*** Opening of Data shown ***
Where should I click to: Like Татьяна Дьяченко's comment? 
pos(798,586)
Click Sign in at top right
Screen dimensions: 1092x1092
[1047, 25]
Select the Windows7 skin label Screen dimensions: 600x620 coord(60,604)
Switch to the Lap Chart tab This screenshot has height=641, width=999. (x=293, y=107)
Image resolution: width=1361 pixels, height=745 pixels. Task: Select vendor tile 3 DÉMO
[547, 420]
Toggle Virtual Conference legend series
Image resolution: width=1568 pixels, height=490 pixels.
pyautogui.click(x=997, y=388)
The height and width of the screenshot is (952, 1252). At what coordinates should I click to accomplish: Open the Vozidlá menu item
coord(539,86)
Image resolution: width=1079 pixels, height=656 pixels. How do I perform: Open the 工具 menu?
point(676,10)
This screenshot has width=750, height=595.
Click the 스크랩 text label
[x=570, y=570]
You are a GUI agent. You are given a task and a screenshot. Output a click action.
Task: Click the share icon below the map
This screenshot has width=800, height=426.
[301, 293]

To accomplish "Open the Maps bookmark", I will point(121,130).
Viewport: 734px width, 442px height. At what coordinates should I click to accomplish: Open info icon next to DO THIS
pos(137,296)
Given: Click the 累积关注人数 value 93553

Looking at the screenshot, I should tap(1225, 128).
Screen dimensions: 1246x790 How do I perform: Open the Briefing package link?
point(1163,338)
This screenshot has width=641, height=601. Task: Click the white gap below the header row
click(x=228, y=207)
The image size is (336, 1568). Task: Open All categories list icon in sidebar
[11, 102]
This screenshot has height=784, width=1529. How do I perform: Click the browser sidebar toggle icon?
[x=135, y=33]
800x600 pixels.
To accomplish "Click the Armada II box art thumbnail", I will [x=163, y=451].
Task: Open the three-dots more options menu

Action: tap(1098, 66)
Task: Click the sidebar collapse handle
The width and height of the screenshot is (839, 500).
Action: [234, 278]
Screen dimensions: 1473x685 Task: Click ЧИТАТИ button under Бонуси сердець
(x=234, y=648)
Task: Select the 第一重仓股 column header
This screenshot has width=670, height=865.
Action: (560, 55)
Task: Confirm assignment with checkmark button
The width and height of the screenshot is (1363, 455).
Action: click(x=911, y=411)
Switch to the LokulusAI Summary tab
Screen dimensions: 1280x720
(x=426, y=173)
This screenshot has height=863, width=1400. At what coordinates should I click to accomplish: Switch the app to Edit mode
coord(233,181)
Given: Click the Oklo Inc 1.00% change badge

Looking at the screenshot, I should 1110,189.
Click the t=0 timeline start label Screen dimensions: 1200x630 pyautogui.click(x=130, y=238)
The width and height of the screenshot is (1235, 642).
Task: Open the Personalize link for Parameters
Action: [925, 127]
*** Close of Data shown ***
* _Task instructions_
Print the records verbatim, stopping after the "Toggle Virtual Conference legend series" line.

* _Task answer_
Where should I click to: Like Татьяна Дьяченко's comment? 
pos(798,586)
Click Sign in at top right
Screen dimensions: 1092x1092
[1047, 25]
Select the Windows7 skin label Screen dimensions: 600x620 coord(60,604)
Switch to the Lap Chart tab This screenshot has height=641, width=999. (x=293, y=107)
Image resolution: width=1361 pixels, height=745 pixels. Task: Select vendor tile 3 DÉMO
[547, 420]
Toggle Virtual Conference legend series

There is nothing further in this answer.